Soon though more questions came in and I expanded the log tailer to capture more nuance in the traffic. It would generate multiple metrics that would then be summed and aggregated by the metrics infrastructure and give both overall numbers and allow you to dive in to specific questions. How many failures are from
POSTs? How many are from which webserver? What’s the 90th percentile of the response time instead of just the average? What had started as a few (less than 30) metrics per host soon became 500 (and ultimately closer to 1,500) per server. 500 metrics times 200 hosts for just the web tier and we’re at 100,000 metrics?! No wonder people are trying to build such amazing systems to handle the load. (And this was still just the beginning)
But here’s the secret. Those 470 out of 500 “metrics” per server that I was trying to push? They are not system metrics, for which this metrics system was designed. They’re much closer to application metrics. And are they even metrics? The questions I’m asking about are things like “Which requests to my webserver failed? Why? Who were they from? What customers did they impact?” These are not questions a metrics system can answer because those answers revolve around keeping high cardinality contextual data. Distilling those events to the few metrics I had originally chosen lost all the context necessary to answer those questions.
The key to solving this problem was also interspersed in many of the Monitorama talks. They called it by many different names. Betsy Nichols talked about adding context to your metrics system. Bryan Liles and a few others talked about structured logging. There were many people mentioning tracing.
Metrics are here to stay – they’re an effective way of condensing information about the state of your system to numbers you can put up on a graph and get wonderful visualizations of how your infrastructure has changed over time. The (relatively) recent addition of tags to metrics has allowed even better visualizations, though underneath it still suffers from the problem of metric volume explosion. Several talks mentioned how you should be adding a myriad of tags to your metrics… but not IP address! Not customer ID! Those are too high cardinality and will blow out your storage.
As Roy Rapoport pointed out:
The shift from using metrics for everything to an awareness of the importance of context is marking our next evolution as an industry. We’re less interested in the distilled numbers representing a state and more interested in being able to pick that apart and track it down to individual events, customers, servers, stack traces, or states. The path to this kind of analysis is through recording wide events that have all those high cardinality keys along side the rest of the data that gives your events context.

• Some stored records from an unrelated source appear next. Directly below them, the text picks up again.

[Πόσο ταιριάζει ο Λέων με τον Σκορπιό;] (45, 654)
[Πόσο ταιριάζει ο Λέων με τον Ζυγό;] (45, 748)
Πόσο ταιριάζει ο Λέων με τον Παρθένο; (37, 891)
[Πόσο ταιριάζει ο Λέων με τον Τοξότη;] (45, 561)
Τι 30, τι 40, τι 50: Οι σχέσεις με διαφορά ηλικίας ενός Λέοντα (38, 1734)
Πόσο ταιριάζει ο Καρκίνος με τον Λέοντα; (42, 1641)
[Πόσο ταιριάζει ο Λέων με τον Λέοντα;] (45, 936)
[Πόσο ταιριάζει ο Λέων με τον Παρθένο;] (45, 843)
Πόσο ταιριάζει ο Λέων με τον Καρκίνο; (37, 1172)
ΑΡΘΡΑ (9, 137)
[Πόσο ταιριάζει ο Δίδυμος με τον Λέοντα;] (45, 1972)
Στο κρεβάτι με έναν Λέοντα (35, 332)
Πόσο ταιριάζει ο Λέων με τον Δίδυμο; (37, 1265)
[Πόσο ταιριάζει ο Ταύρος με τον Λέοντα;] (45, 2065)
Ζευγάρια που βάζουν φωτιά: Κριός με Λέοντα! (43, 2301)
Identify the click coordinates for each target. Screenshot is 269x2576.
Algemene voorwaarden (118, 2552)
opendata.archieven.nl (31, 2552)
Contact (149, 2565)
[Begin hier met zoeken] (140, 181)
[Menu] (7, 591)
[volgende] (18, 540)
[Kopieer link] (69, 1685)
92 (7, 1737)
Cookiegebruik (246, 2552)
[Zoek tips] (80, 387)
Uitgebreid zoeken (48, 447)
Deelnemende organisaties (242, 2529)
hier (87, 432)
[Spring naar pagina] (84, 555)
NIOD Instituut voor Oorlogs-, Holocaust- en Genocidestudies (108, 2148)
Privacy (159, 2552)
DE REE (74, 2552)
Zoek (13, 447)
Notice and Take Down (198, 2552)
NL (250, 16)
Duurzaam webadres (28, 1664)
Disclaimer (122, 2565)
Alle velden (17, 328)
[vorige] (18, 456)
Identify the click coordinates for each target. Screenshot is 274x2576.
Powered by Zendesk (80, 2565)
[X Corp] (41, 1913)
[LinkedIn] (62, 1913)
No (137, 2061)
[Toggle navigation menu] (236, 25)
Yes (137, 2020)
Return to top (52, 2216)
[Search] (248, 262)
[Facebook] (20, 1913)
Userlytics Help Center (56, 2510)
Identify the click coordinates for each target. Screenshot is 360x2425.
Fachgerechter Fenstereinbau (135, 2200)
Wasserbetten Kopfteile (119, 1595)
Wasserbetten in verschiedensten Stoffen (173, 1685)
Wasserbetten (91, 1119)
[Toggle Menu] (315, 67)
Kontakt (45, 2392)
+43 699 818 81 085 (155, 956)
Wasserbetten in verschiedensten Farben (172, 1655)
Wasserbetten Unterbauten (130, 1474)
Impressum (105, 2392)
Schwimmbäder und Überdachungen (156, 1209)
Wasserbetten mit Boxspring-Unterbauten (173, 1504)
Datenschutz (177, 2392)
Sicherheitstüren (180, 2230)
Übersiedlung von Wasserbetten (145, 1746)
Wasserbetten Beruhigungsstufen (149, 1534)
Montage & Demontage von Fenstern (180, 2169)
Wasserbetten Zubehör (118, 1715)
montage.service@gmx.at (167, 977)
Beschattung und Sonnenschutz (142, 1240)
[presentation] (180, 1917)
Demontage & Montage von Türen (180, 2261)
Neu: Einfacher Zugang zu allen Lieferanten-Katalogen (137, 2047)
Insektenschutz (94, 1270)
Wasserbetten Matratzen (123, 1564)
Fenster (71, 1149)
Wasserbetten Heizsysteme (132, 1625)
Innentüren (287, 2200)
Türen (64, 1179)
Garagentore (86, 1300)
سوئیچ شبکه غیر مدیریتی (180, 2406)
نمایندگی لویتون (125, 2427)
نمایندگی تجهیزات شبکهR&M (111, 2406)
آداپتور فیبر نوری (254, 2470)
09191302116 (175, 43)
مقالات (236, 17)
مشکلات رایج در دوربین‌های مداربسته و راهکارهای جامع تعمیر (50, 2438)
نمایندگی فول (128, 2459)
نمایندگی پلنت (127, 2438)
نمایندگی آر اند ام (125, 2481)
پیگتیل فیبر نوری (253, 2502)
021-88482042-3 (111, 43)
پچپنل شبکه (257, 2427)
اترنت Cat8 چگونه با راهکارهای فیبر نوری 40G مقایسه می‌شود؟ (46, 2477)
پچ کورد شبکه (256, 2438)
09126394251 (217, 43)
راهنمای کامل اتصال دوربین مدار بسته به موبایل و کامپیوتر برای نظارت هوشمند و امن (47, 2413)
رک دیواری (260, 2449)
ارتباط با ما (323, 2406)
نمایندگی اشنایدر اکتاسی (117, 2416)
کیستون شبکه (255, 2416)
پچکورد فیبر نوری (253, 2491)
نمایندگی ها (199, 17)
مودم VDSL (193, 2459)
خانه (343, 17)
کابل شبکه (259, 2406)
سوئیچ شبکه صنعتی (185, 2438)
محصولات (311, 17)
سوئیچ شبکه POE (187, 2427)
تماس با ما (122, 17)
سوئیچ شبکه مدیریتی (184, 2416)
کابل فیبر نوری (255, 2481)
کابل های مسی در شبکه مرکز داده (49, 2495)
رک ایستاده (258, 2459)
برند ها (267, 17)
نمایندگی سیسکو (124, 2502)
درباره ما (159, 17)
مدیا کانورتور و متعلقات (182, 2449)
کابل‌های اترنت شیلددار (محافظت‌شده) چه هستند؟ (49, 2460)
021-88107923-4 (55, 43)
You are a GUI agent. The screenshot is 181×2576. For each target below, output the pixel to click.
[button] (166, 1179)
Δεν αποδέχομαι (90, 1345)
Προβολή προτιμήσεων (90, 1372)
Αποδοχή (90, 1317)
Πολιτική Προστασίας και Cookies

But there’s another reason people like metrics, besides them just being easy to reason about (mostly). They’re cheap. Collecting, transmitting, storing, and analyzing all the events your service creates requires an infrastructure as large as that serving your primary business. Who has the budget to have an analytics platform that is as large as your production infrastructure? (not counting CERN.) Only by intelligently incorporating methods for reducing the total data set while retaining visibility into the parts of your traffic from which you gain the most insight can you hope to manage costs while still gaining the benefit of a modern approach to observability. All events are not of equal interest – the customer that’s generating 20k events per second may care less about each individual event than the one calling your service 10 times per day.
Through a good understanding of the important aspects of the business, you can safely discard 99% of events collected, and through a good understanding of your application combined with good tools, you can throw away 99% of the metrics you’re collecting. This is the direction we need to go, and we need to take our services with us, kicking and screaming.